Analysis of distributed system cache design

Source: Internet
Author: User

A few days ago, I heard from Peng chunda in the department about a technology sharing of distributed cache, which is still very rewarding.

The PPT is as follows:

 

The subtitle of this sharing is "simple things are never simple". This sentence is very reasonable. The cache seems simple, but it is very exquisite to be a "good" cache system.

Write your own experiences:

1. distributed cache faces three major problems:

(1) data consistency.

This is especially important in distributed systems. There are three main reasons:

The consistency between the cache system and the underlying data. This is especially important when the underlying system is "readable and writable ".

Consistency between caches with inheritance relationships. To maximize the cache hit rate, the cache is also hierarchical: Global cache and secondary cache. They have an inheritance relationship. Global cache can be composed of two levels of cache.

Consistency between multiple cached copies. To ensure the high availability of the system, the cache system usually has two storage systems (such as memcache and redis). The above PPT also focuses on this aspect.

(2) cache avalanche

When the cache system is restarted or all the caches expire at the same time (for example, some systems will uniformly fl most of the data into the cache at system startup to speed up, at this time, if the cache time is set to 24 hours, then after 24 hours, it will be a tragedy.) When the application system fails because it cannot withstand the pressure.

(3) cache penetration

Query a data that does not exist and a key that does not exist. Each time, the database is accessed. If someone maliciously destroys the data, it is likely to directly affect the database.

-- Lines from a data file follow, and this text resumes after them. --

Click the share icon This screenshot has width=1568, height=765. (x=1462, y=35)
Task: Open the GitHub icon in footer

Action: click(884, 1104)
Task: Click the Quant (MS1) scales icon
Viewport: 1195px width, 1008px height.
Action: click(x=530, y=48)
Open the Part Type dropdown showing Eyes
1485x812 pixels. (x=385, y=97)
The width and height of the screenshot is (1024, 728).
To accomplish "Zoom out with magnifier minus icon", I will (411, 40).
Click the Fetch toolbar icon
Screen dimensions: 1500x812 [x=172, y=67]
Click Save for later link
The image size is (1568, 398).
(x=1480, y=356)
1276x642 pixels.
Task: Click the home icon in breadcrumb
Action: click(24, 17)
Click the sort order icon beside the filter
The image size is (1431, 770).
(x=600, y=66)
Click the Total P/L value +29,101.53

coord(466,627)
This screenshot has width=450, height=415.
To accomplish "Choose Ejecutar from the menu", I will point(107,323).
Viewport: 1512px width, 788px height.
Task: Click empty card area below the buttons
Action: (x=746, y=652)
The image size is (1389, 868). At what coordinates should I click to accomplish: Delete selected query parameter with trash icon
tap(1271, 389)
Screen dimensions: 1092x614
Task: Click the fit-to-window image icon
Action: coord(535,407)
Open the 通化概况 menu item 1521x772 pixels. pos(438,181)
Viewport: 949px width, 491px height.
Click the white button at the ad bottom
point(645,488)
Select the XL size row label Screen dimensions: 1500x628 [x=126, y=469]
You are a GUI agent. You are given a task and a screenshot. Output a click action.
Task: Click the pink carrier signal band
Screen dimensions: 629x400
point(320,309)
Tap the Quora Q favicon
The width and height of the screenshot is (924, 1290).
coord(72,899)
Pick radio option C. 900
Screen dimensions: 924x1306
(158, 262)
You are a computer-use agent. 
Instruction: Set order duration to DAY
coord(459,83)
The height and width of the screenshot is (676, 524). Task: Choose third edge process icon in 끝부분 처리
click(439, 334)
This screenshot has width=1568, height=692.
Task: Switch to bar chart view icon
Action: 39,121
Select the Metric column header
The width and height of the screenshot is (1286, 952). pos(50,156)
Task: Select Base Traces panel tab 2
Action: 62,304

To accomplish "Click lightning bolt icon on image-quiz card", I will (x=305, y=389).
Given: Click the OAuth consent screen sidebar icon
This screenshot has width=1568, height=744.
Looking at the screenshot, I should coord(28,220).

The first point focuses on Data Authenticity and timeliness, while the second and third points focus more on performance. At the same time, caching is not necessarily necessary, especially when write operations are particularly frequent.

2. cache data elimination

In the past, the cache time is usually set for the elimination of cached data. For example, if I set the cache time for a data to 24 hours, the cache will not expire in the next 24 hours. Of course, the advantage is simple, and the disadvantage is obviously that it is not flexible, and it does not achieve good refined management.

The resources we can use are: 1. Add a tag to the cache, 2. Version Number (must increase monotonically, And the timestamp is the best choice) 3. provide an interface for manual cache cleaning.

For more information, see the above PPT.

Cache related interfaces:

 
VaRMe =Cache. Create (...); me. Set (Key, value, TTL, tags); me. Get (key); me. tagrm (TAG, offset, flush );

The cached data structure is as follows:

  var  DATA =  {'I ': now,  /*   * Data Writing timestamp   */  'E': Now  + TTL, /*   * expected expiration time   */  'K': Key,  /*   * original key   */  'V': value,  /*   * original value   */  'T': tags  /*   * tag list   */ };  

I didn't understand why I had to store the "original key" in the data at the beginning. Later, after a reminder from Peng Chun, I realized that the original key may be too long or has special characters, it cannot be directly used as the key of some systems. Therefore, the original key is often hashed to serve as the new cache key.

3. cache elimination policy

There are two cache elimination policies:

(1) regularly clear expired caches.

(2) When a user requests the request, determine whether the cache used by the request expires. If the cache expires, the system will obtain new data and update the cache.

The two have their own advantages and disadvantages. The first drawback is that it is troublesome to maintain a large number of cached keys. The second disadvantage is that the cache must be determined to be invalid every time a user requests come, and the logic is relatively complicated, you can weigh the specific solution based on your application scenario.

 

 

 

 

 

 

 

 

 

Contact Us

The content source of this page is from Internet, which doesn't represent Alibaba Cloud's opinion; products and services mentioned on that page don't have any relationship with Alibaba Cloud. If the content of the page makes you feel confusing, please write us an email, we will handle the problem within 5 days after receiving your email.

If you find any instances of plagiarism from the community, please send an email to: info-contact@alibabacloud.com and provide relevant evidence. A staff member will contact you within 5 working days.

A Free Trial That Lets You Build Big!

Start building with 50+ products and up to 12 months usage for Elastic Compute Service

  • Sales Support

    1 on 1 presale consultation

  • After-Sales Support

    24/7 Technical Support 6 Free Tickets per Quarter Faster Response

  • Alibaba Cloud offers highly flexible support services tailored to meet your exact needs.